Far Cry 3: Blood Dragon is just like Far Cry 3. Well, except for the fact that it takes place in an alternate-reality version of 2007 where the world has been reduced to ashes by Vietnam War II. And the main character is now a cyborg special-forces commando named Rex Power Colt. And every cutscene features at least one reference to an ’80s action movie. And there’s neon everywhere. And there are dragons that shoot lasers out of their eyes.
So, you know, just like Far Cry 3.
OK, there might be a few minor differences, but I promise you that Blood Dragon does share a surprising amount in common with its predecessor. You’re still exploring an open-world island, capturing outposts, and tussling with the local wildlife. The fundamentals of combat are completely unchanged as well. You can still scout from a distance to mark your enemies and decide whether you want to go in stealthy, guns blazing, or anywhere in between.
Unfortunately, the underlying structure of the game does a fairly poor job of taking advantage of these features. Far Cry 3 excelled at providing you with a wide set of interlocking systems that made every minor gameplay feature both inviting and rewarding. In Blood Dragon, many of those systems have been stripped down or cut out entirely. The crafting system is gone, so there’s zero incentive to hunt animals outside of the side missions that require it. The skill tree has been reduced to a single, linear upgrade path, so there’s almost no investment in your character’s progression. The story missions, of which there are a paltry seven, never really require you to mix things up beyond the standard blunt-force approach.

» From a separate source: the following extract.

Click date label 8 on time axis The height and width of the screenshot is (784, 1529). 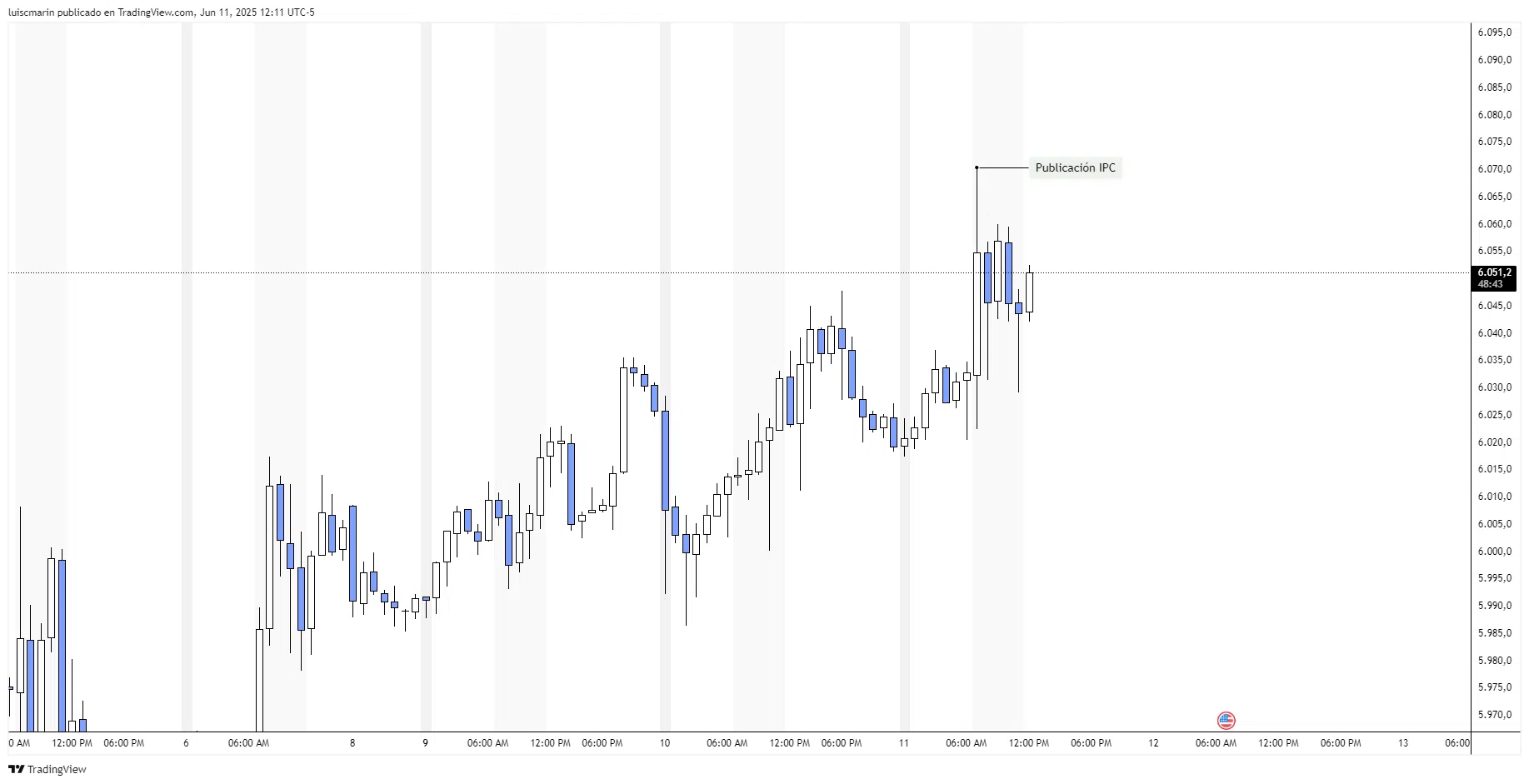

The most dramatic departure comes from the inclusion of the blood dragons themselves. These overgrown, laser-eyed Komodo dragons are the only new enemy type in the game, but they offer a nice enough change of pace from the otherwise same-y combat. They’re powerful and hard to kill, so taking one down feels like a genuine accomplishment. You can also lure them into attacking enemies for you by chucking the cyber hearts you rip out of your enemies. Trouble is, once the initial luster wears off, they’re really just bullet sponges that are ridiculously easy to avoid and usually more trouble than they’re worth. If the blood dragons were one of a handful of heftier gameplay changes, I might be singing a different tune, but in isolation, they just feel tacked on and uninteresting.
At the same time, gameplay isn’t the most significant part of the overall Blood Dragon experience. The main draw here is quite clearly the nostalgic humor, and it’s an absolute riot. Blood Dragon mines just about every corner of ’80s bizarreness, throws them into a blender, and barfs them out in a strange, puerile pastiche that somehow works. While not every joke is laugh-out-loud funny—and quite a few are groan-worthy—Blood Dragon is the most consistently hysterical game I’ve ever played.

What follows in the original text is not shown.